Mr. Brunel, now 72, has not been named by French prosecutors or charged with any crimes, and he has not publicly commented on the latest accusations against him or on recent events involving Mr. Epstein. In a 2015 statement to The Guardian, Mr. Brunel strongly denied involvement, “directly or indirectly,” in Mr. Epstein’s activities.

It was not immediately clear how long the Paris prosecutor’s preliminary investigation would last. Under French law, prosecutors can open preliminary investigations but must hand over to specialized magistrates many of the most serious cases involving crimes such as murder and rape. The magistrates, who have broad investigative powers, can place defendants under formal investigation.

But not all preliminary investigations reach that stage, and prosecutors can drop cases if they do not uncover firm evidence of wrongdoing.
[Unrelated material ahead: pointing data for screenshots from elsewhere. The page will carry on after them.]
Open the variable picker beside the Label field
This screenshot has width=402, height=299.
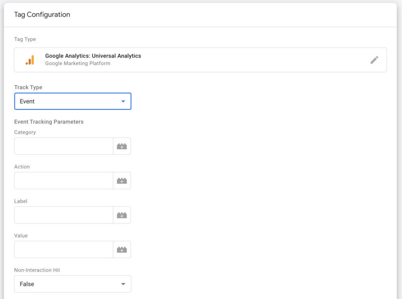click(122, 215)
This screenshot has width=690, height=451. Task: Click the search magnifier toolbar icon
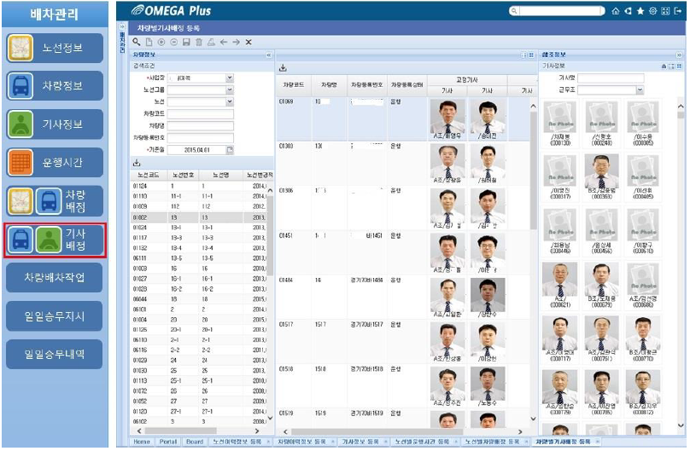[136, 42]
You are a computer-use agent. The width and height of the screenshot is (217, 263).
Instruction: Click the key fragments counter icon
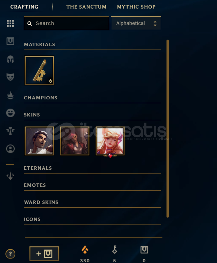click(x=115, y=250)
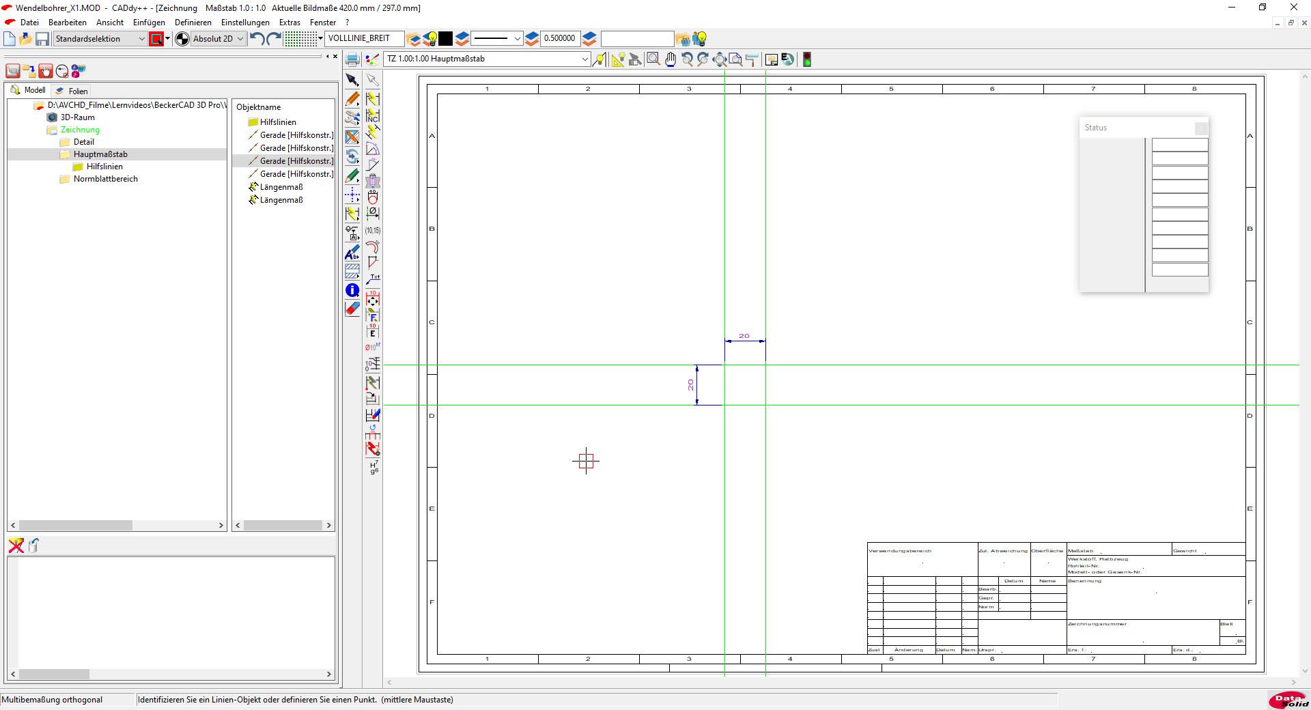Toggle the red selection mode button
The height and width of the screenshot is (710, 1311).
tap(156, 39)
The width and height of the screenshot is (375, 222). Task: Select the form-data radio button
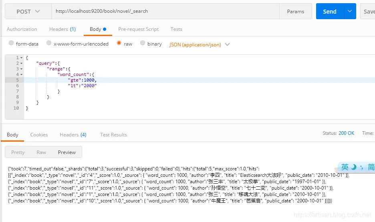pos(11,43)
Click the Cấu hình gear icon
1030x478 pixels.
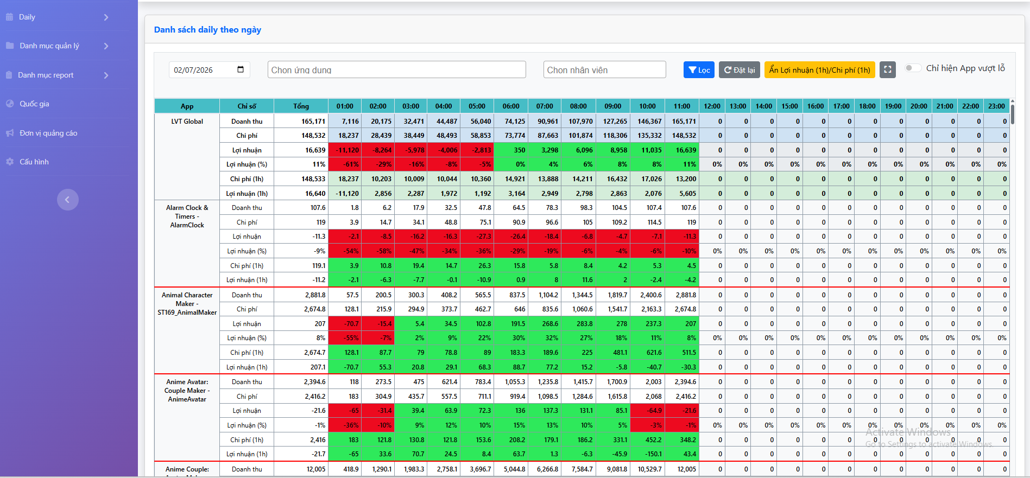pyautogui.click(x=10, y=162)
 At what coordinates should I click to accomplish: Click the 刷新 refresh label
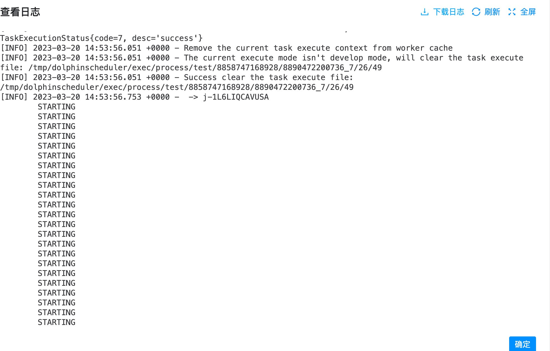click(492, 12)
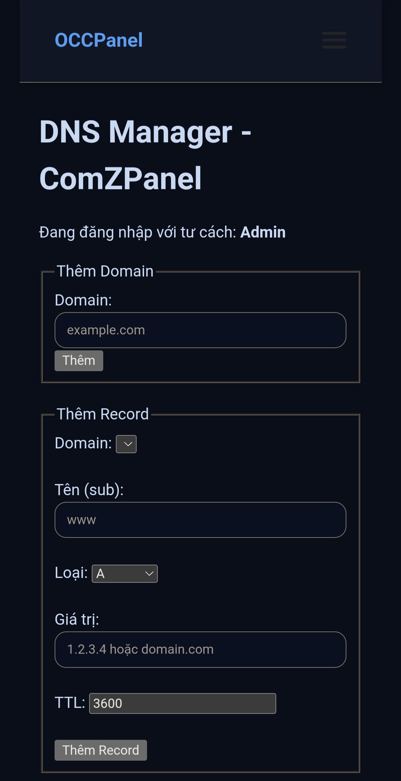Focus the Giá trị value input field
Viewport: 401px width, 781px height.
200,649
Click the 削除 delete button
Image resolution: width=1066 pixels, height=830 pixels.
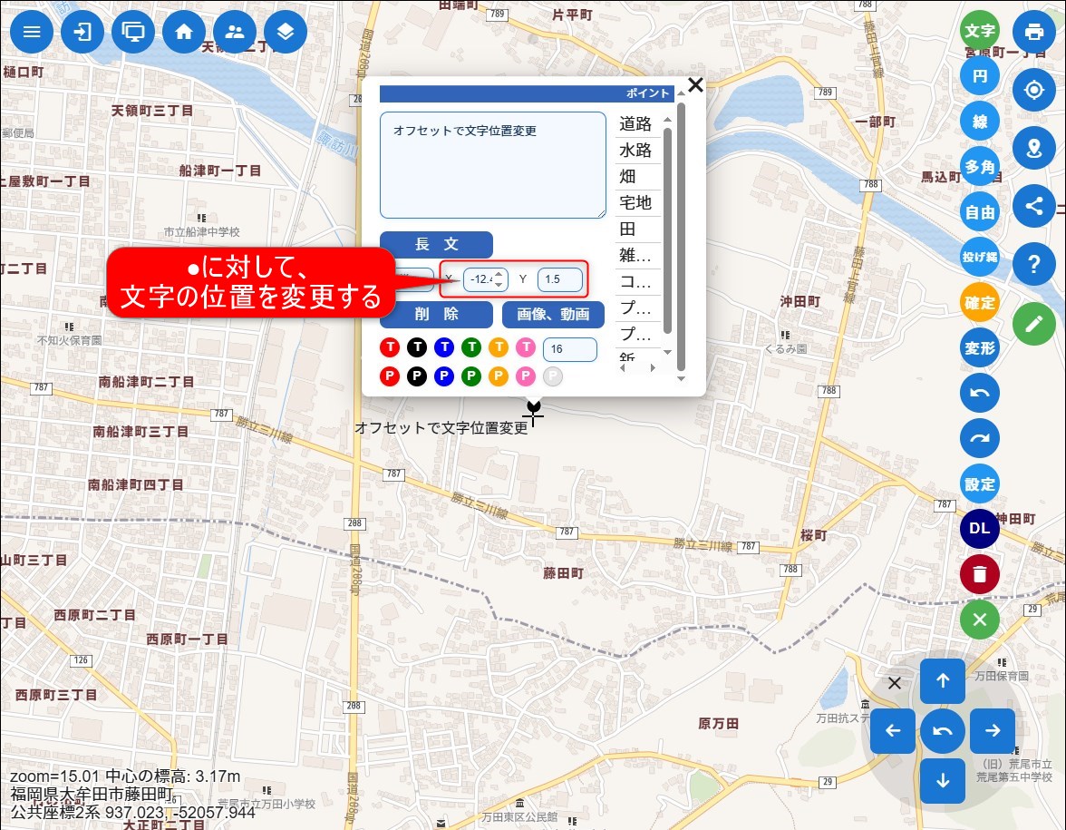[436, 315]
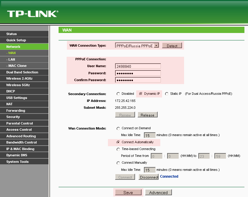
Task: Click the User Name input field
Action: tap(138, 66)
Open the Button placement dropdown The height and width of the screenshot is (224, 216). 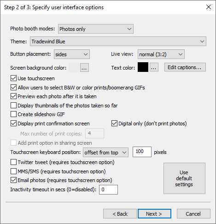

French advocacy groups that focus on child abuse had for weeks called for an investigation to be opened in France. One group, Innocence in Danger, told the newspaper Le Parisien this week that 10 people had reached out to it over the past month in connection with the allegations against Mr. Epstein.

Homayra Sellier, the group’s president, told the newspaper that the people had presented themselves as either victims or witnesses of sexual violence, but did she did not provide details of the allegations.

Two French ministers — Marlène Schiappa, the junior minister for gender equality, and Adrien Taquet, the junior minister for child protection — had said this month that Mr. Epstein’s death left “many unanswered questions” and that French legal authorities needed to open an investigation.

The ministers later said that they did not have knowledge of incriminating evidence against Mr. Epstein, but were merely seeking a “clarification.”